No obstante, la forma más efectiva de alejarte de tu toma de conciencia es seducirte con el canto de las sirenas. Nadie conoce tan bien tus heridas como quien las creó. Incluso más que tú mismo. De ahí que la oscuridad sabe muy bien qué situaciones crear a tu alrededor para ofrecerte lo que siempre te ha hecho falta. Es así como de pronto comienzan a presentarse oportunidades maravillosas que son difíciles de rechazar. Todas ellas al principio son perfectas, sin mácula. Y por supuesto que cualquiera piensa que son una consecuencia de su trabajo interior. El problema es que cuando alguien comienza a trabajar con su conciencia aun es débil e ignorante. Debe caminar y tropezarse muchas veces antes de comenzar a identificar las situaciones que son fruto de su trabajo y las que son una trampa.

Una vez que muerdes el anzuelo, todo aquello que parecía ser maravilloso -la novia, el trabajo, el hijo, la herencia, la salud, etc.- comienza a mostrar su verdadera cara, su naturaleza oscura. Y cuando empiezas a reaccionar ya estás atrapado en la tela de araña con una viuda negra encima que, literalmente, está dispuesta a hacer lo que sea para no dejarte ir. Poco a poco pierdes tu brillo, tu fuerza, tu tamaño, tu confianza… Sin darte cuenta bebiste un veneno que fue carcomiéndote por dentro. Poco a poco fue minando tus recursos, destruyendo tu auto concepto, distorsionando tu concepción de la realidad, metiéndote en una dinámica de inestabilidad y desconfianza permanentes. Y mientras hacen todo eso te endulzan el oído diciéndote lo que quieres escuchar, alimentando tu ego, haciéndote responsable de su conducta oscura, generándote culpa y manipulándote a través del chantaje.
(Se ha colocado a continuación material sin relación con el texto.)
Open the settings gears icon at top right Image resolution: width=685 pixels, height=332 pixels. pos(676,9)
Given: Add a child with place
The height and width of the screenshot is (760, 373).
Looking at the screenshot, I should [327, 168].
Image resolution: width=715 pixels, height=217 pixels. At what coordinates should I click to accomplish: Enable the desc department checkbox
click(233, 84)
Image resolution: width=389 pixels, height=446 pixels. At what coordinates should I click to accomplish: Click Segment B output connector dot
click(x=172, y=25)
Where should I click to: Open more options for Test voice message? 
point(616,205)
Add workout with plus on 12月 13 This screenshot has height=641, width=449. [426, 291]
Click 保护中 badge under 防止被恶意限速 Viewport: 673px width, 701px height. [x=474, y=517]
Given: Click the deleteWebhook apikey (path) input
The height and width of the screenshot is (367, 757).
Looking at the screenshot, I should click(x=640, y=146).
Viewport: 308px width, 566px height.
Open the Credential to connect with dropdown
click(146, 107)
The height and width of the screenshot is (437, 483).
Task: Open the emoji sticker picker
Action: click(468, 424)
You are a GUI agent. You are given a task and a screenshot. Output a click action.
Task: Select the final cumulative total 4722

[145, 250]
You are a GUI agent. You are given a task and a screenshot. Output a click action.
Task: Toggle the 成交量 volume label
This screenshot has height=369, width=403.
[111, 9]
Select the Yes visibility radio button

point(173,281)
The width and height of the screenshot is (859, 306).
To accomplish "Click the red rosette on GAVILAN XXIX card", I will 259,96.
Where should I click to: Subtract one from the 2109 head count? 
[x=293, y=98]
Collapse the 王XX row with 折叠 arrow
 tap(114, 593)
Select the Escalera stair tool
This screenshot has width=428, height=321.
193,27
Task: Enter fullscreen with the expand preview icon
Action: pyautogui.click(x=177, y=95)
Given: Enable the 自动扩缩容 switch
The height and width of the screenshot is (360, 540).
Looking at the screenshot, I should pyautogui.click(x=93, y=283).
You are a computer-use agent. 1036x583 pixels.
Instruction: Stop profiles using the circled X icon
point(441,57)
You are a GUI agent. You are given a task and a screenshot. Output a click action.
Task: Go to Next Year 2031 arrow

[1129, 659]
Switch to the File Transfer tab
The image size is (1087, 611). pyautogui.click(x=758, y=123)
No es imposible liberarse de una situación así, pero sí es bastante complicado y recuperarse suele llevar bastante tiempo. Considerando que en cualquier momento se puede presentar la oportunidad de escapar de la prisión y que necesitamos estar lo más fuertes que se pueda para lograrlo, resultaría un suicidio dejarse seducir por el canto de las sirenas. Este no es el principio de la temporada, no podemos perder partidos confiando en que todavía hay muchos por delante para recuperarnos. Estamos jugando los tiempos extra de la gran final. Un error te cuesta el partido y el campeonato. Por una decisión tomada desde la inconsciencia puedes echar por la borda lo logrado hasta ahora y firmar tu cadena perpetua. Es tu libertad, la auténtica, lo que está en riesgo. ¿En cuánto la estás vendiendo?